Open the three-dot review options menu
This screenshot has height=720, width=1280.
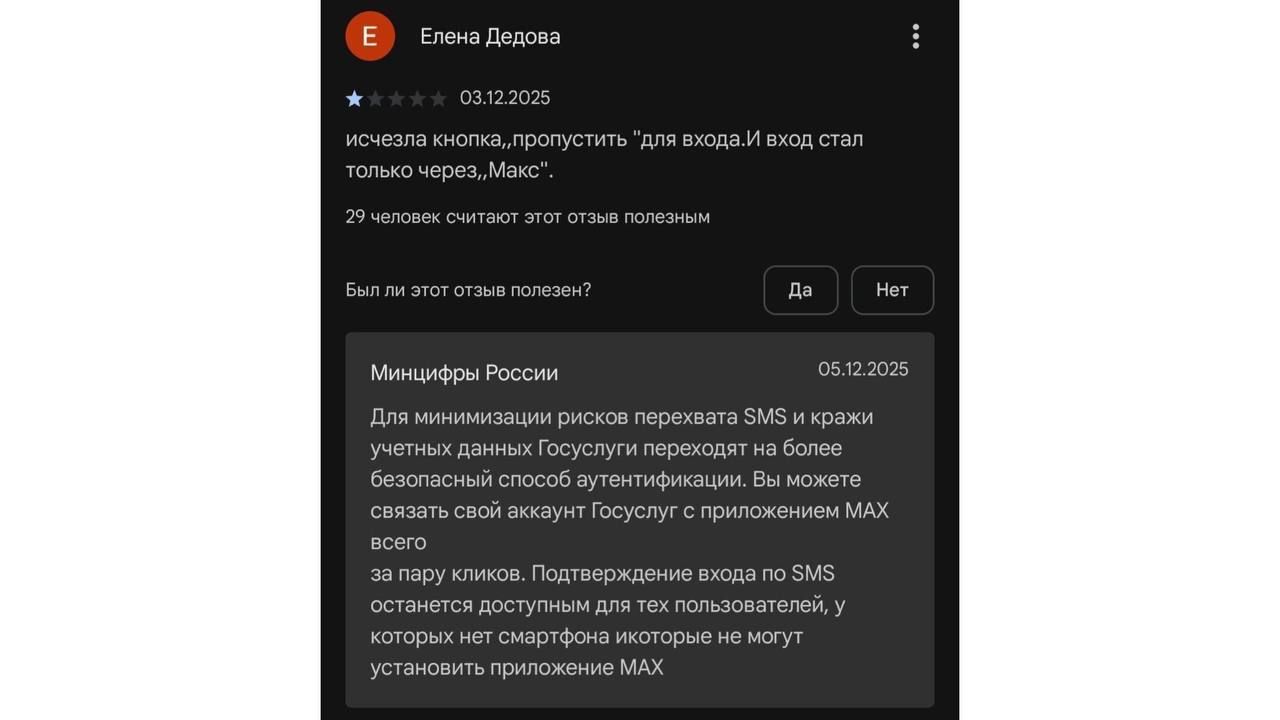click(915, 37)
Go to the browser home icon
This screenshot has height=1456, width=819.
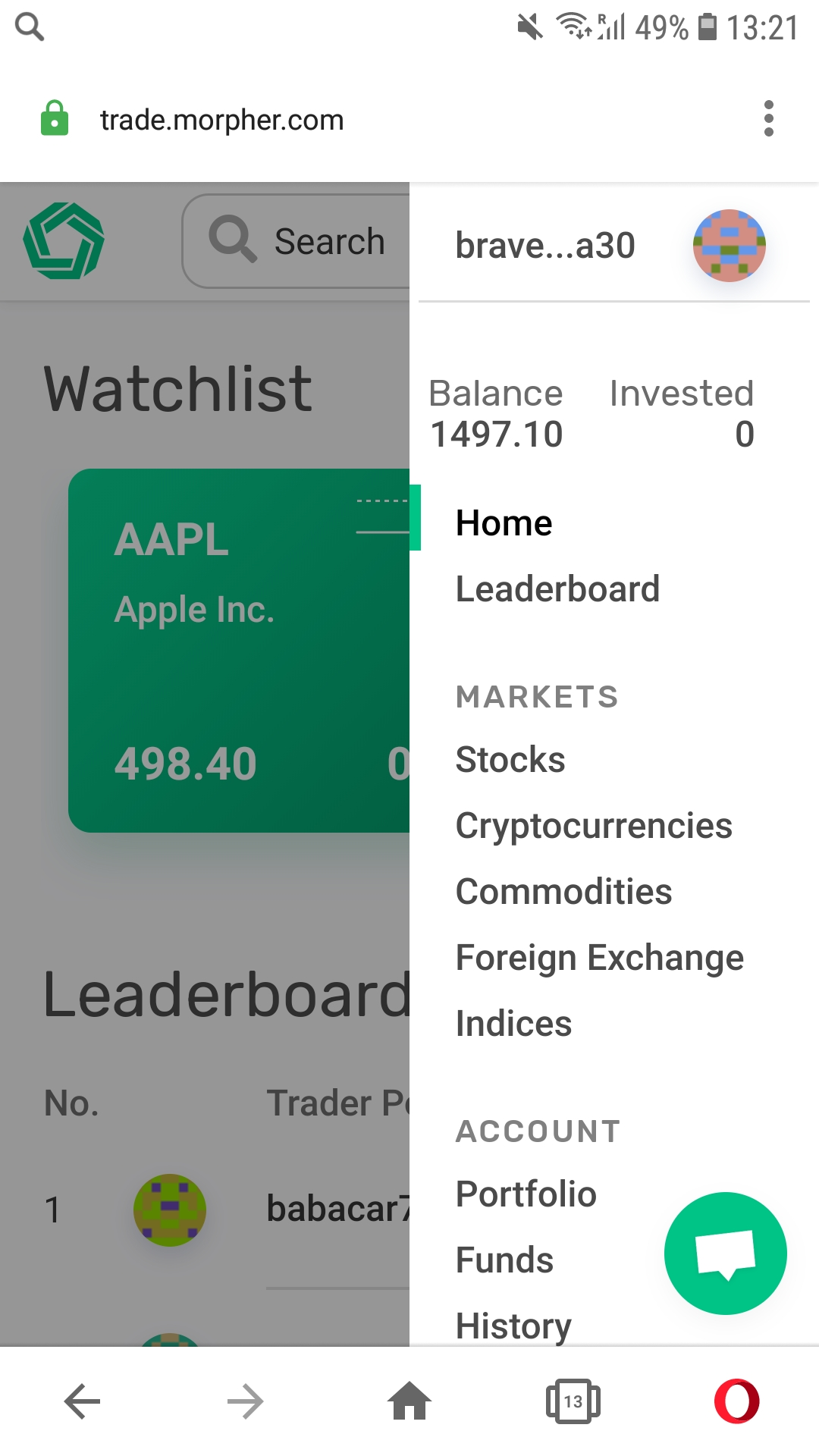[x=410, y=1401]
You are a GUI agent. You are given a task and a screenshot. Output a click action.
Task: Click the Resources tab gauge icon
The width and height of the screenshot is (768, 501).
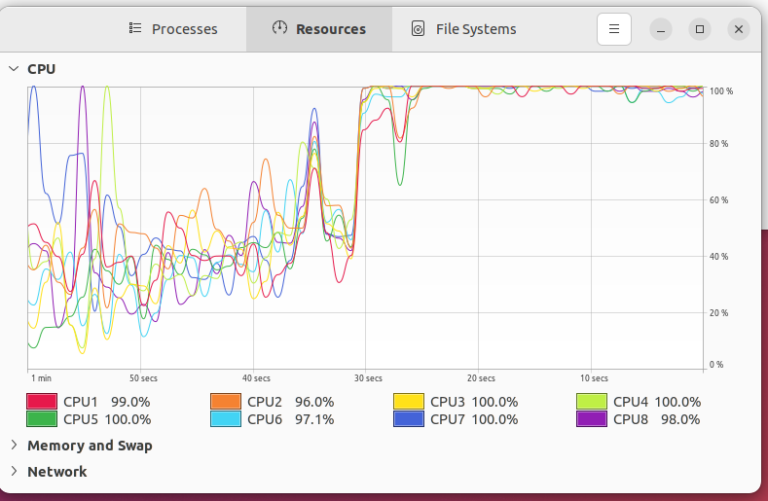pyautogui.click(x=280, y=29)
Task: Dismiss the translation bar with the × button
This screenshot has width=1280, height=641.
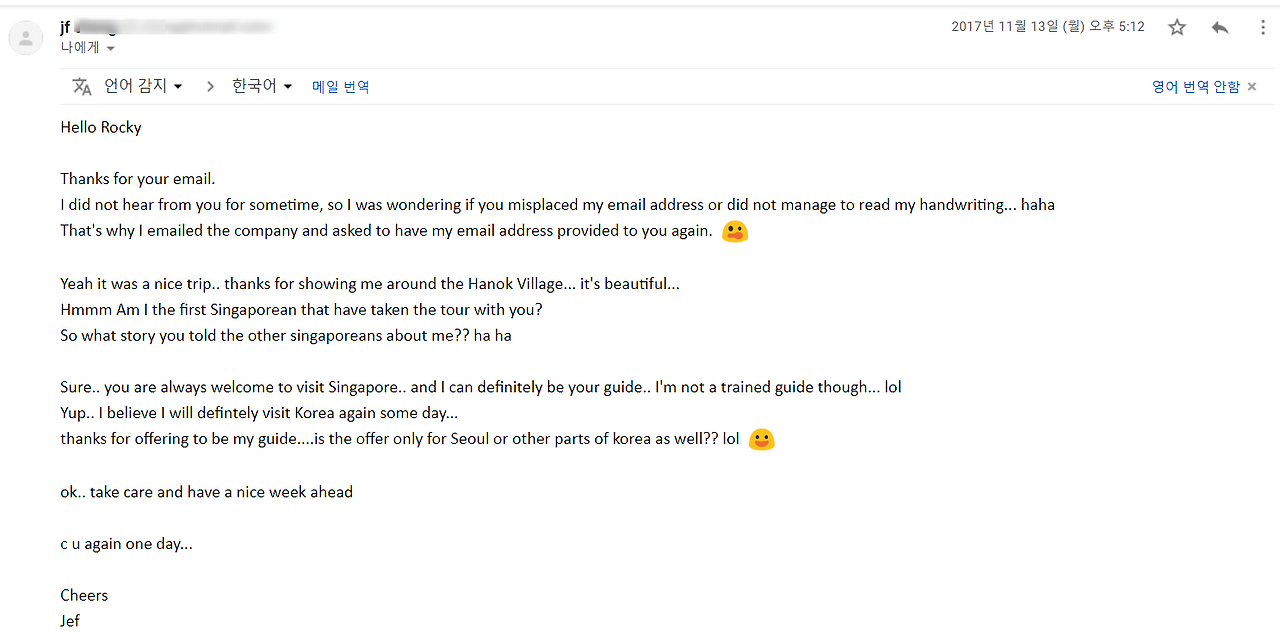Action: [1251, 86]
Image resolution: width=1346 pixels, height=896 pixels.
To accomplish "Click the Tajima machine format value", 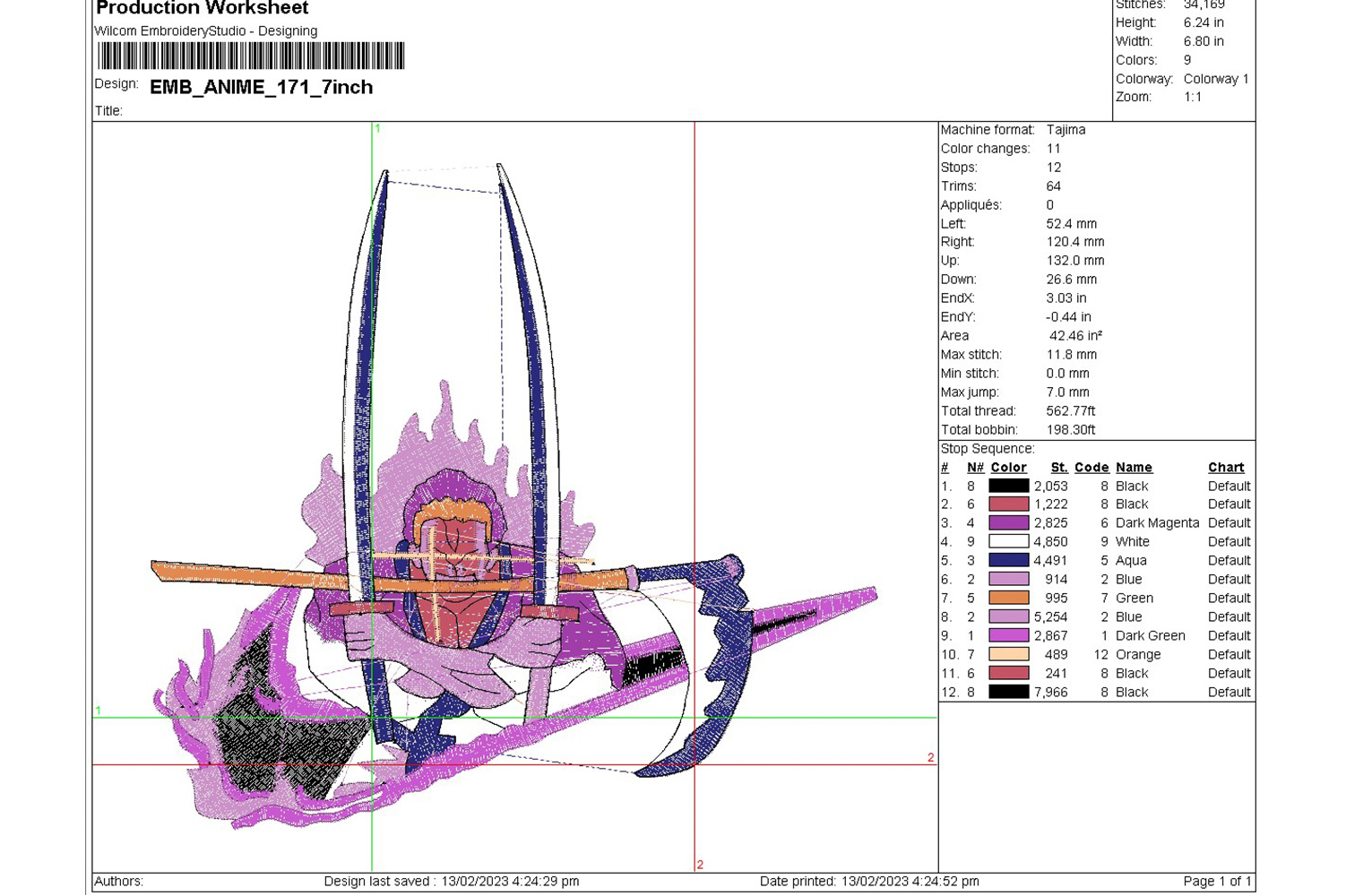I will 1066,130.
####
What you should do: All lines of the records above that carry the word "icon" should be listed.

Answer section:
Go to the browser home icon
Task: Click the Resources tab gauge icon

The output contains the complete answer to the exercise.